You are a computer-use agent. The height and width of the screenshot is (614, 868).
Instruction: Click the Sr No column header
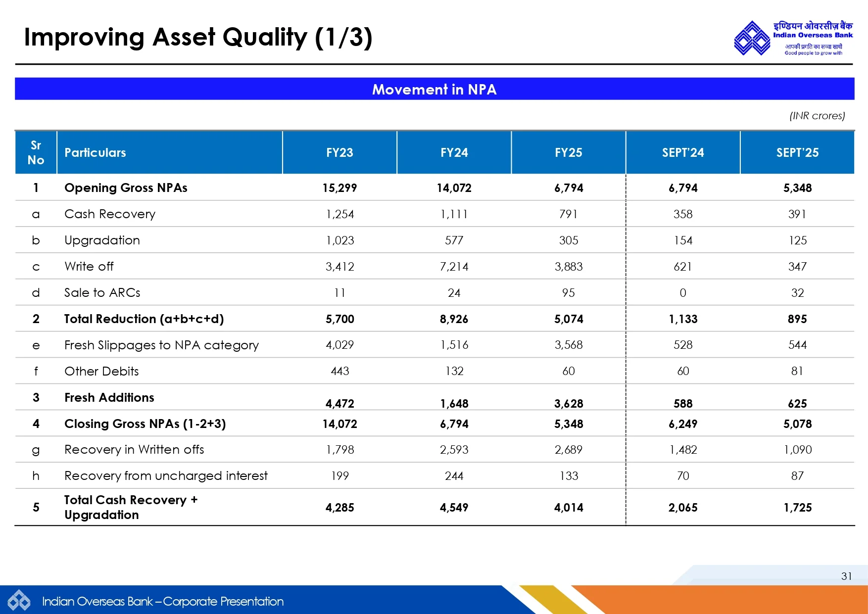click(x=36, y=152)

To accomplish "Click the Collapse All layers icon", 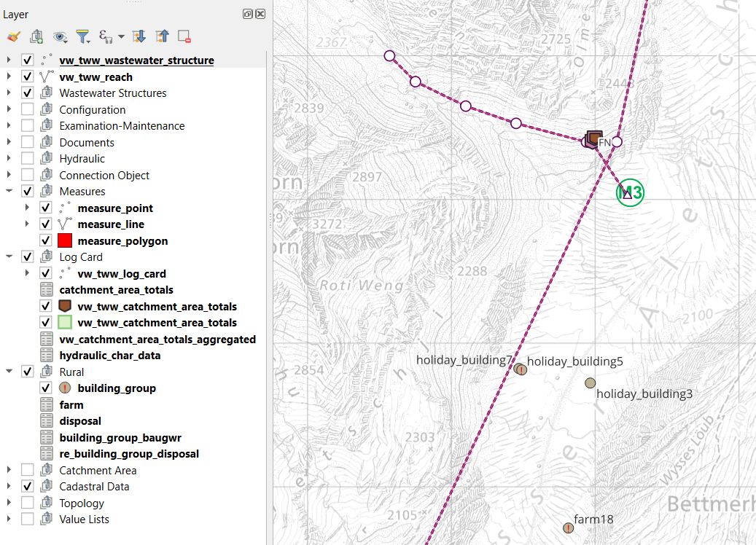I will (x=161, y=36).
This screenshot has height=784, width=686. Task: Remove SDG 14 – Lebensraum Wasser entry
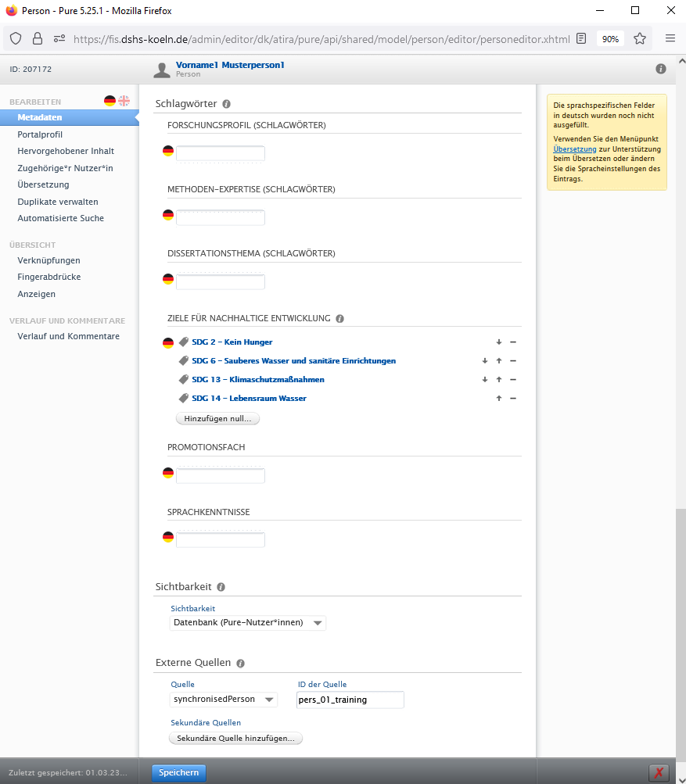coord(513,399)
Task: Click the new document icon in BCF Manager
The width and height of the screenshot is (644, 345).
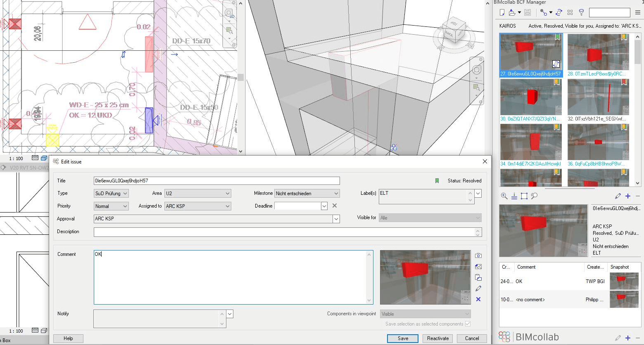Action: tap(502, 12)
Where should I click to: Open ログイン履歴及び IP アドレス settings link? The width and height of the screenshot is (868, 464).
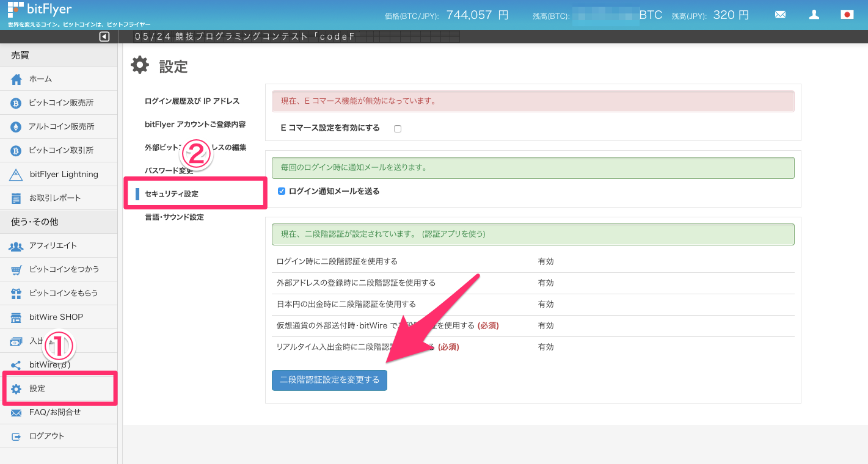click(192, 101)
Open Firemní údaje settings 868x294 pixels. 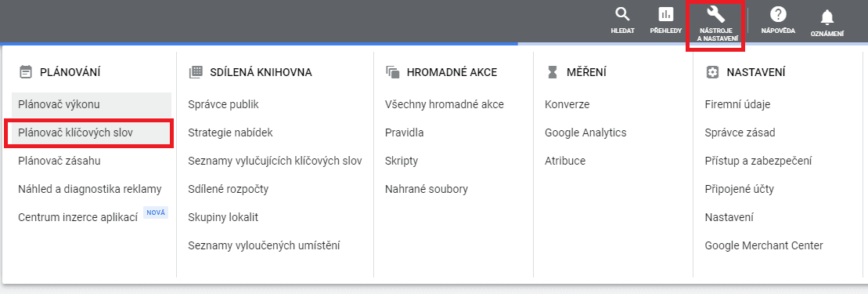(737, 104)
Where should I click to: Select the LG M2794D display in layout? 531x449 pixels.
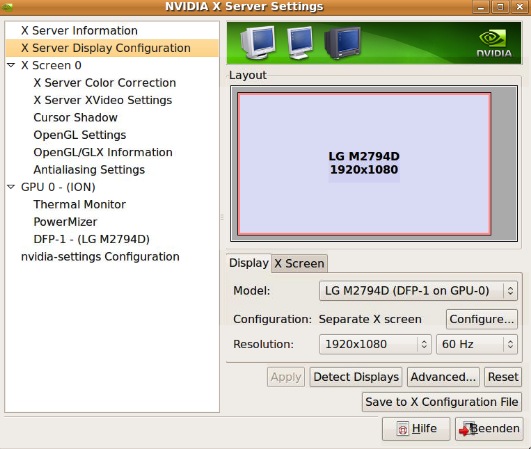point(364,164)
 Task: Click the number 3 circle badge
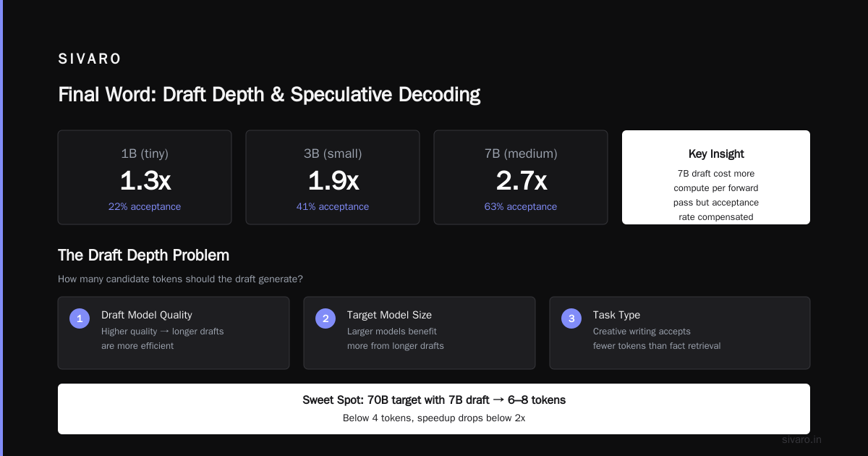[571, 318]
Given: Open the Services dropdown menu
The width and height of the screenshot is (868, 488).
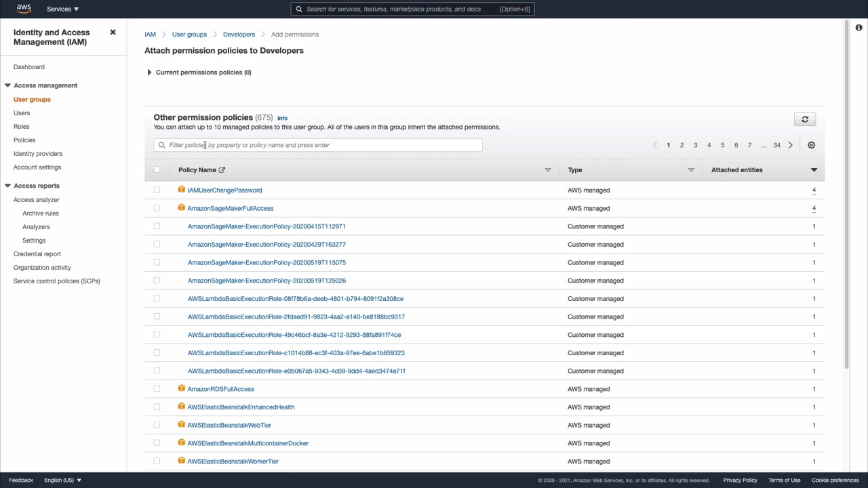Looking at the screenshot, I should (x=62, y=9).
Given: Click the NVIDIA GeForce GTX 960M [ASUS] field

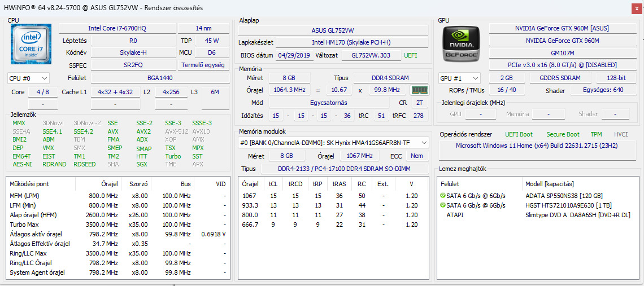Looking at the screenshot, I should 562,28.
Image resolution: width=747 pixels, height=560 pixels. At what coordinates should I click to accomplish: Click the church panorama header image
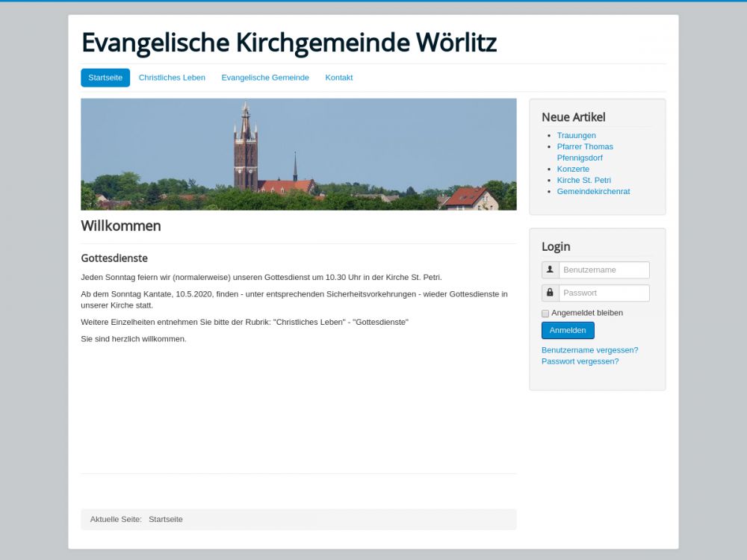point(298,154)
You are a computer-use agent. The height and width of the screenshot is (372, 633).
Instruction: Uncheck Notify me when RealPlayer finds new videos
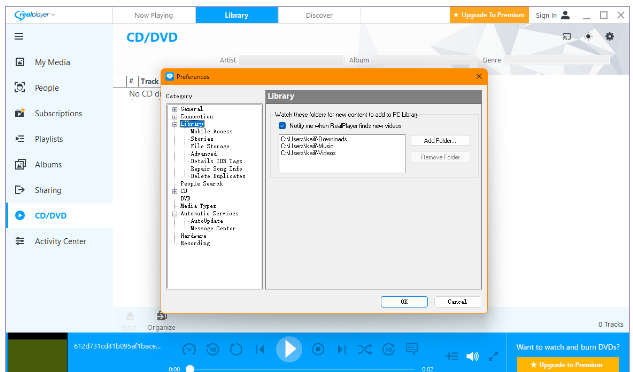283,126
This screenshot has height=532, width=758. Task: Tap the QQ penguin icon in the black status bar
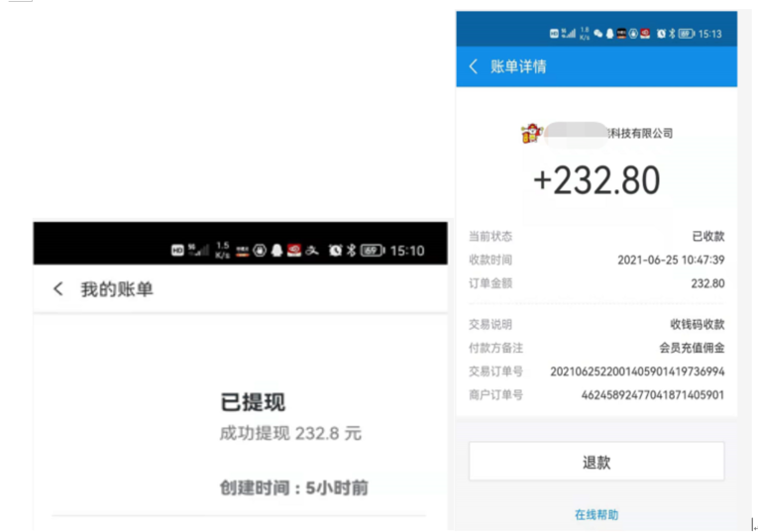276,251
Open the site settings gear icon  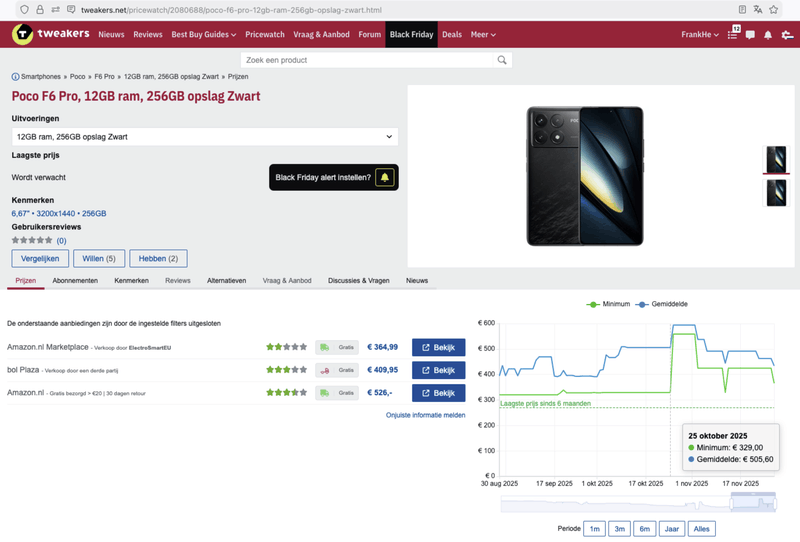click(787, 35)
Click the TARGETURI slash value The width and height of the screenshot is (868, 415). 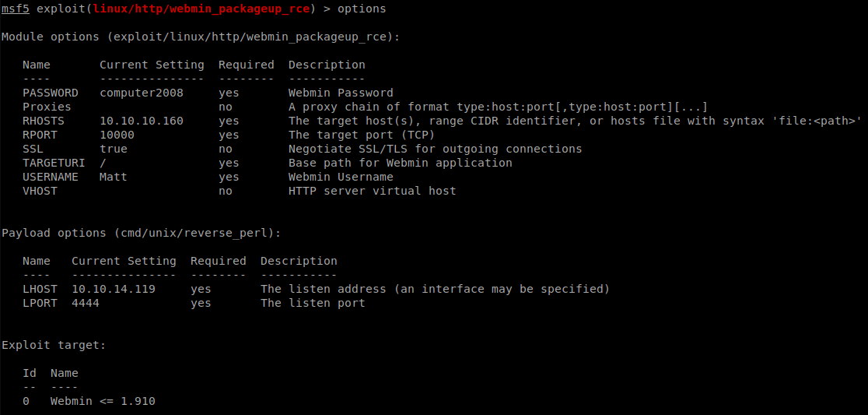click(103, 163)
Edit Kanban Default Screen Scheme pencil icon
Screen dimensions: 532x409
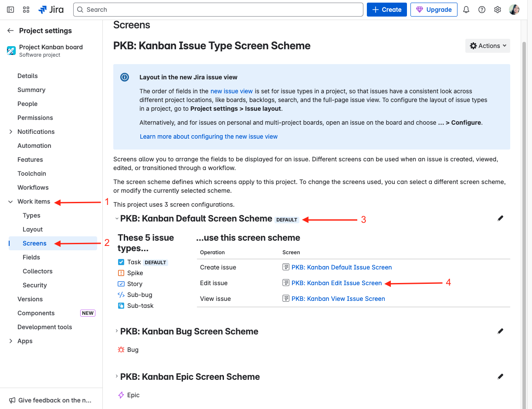click(500, 218)
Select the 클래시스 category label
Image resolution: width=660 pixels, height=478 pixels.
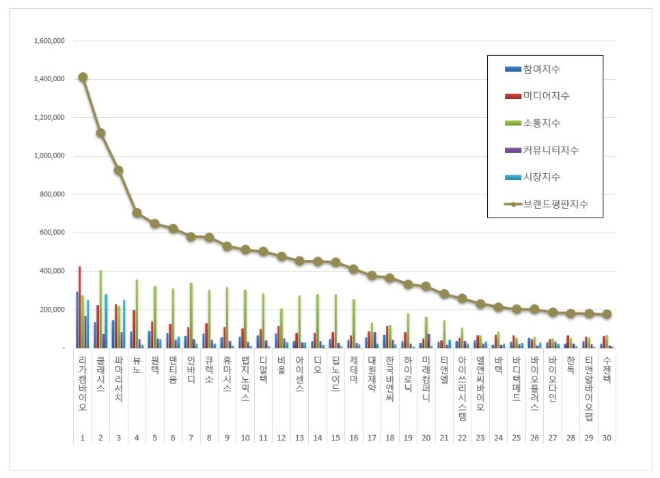[100, 365]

----------

* [THE TASK]: Go line by line through the material above and return each one that includes "agent".

* [WRITTEN SOLUTION]:
You are a computer-use agent. The height and width of the screenshot is (614, 868).
You are a computer-use agent. The height and width of the screenshot is (372, 633).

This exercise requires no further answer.